I’ve now added a system to swap out all of my speed trees billboards (beyond a given radius from the player) with instanced meshes using the same system I used for the modular building pieces.

Now an example save game (i was using for testing), which was running at ~25fps last week, is now running at around 140fps! The performance increase has been insane using the foliage tool for mesh instancing.

I’m now going to take it even further with the foliage culling as @CobaltUDK has suggested, and see what kinds of results that brings :slight_smile:

It’s a big improvement. I think hiding the distant clusters will improve it even more.

I was testing procedural buildings the last week. The problem for me is that it’s a volume, which works well for buildings in the background, but not for buildings where the pawns move around.

Anyway using them for large buildings can be counterproductive, because it reduces drawcalls, but the ones that are there always draw the whole building, that is, they make the occlusion worse.

I made 3 basic pieces, which don’t slow down too much. And I’m thinking of making some more pieces that group 2 or 3 of these, to reduce the drawcalls a little but without making the occlusion much worse.

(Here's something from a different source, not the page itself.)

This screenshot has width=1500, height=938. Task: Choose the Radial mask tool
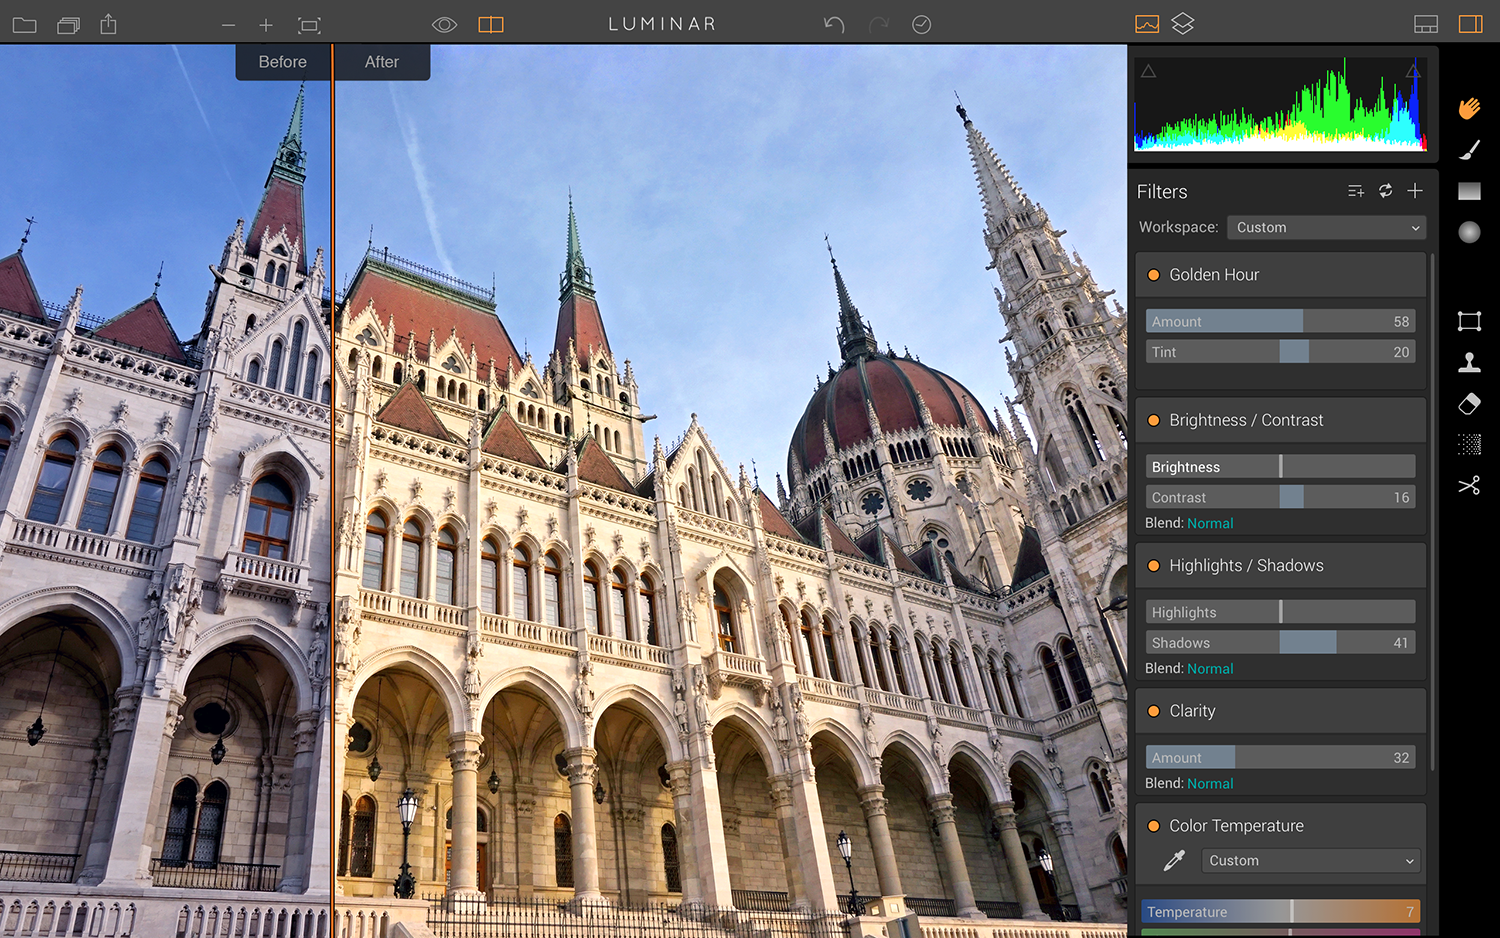click(1469, 232)
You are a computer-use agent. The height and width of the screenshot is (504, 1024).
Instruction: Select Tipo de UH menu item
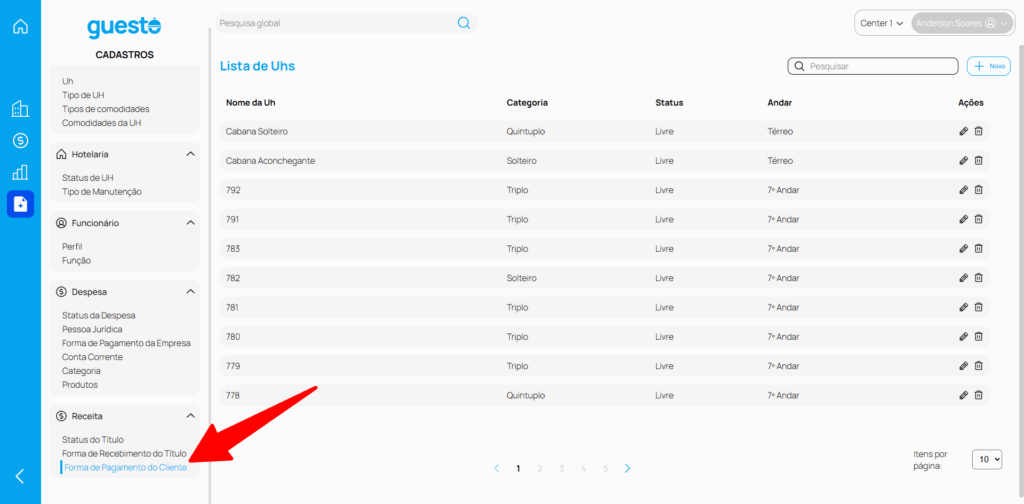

Thought I’d show a before and after when using my new system using the foliage tool to render the individual modular building pieces as instanced meshes:
Before:

After:

As you can see, this experiment has been a major success with around a 10x performance increase. In this scene there are nearly 6000 individual building pieces. It doesn’t seem to matter how many I add, the performance seems to hold steady. My players that have very large bases will be happy with this update :slight_smile:

hah, very nice. you even have better shadows :slight_smile: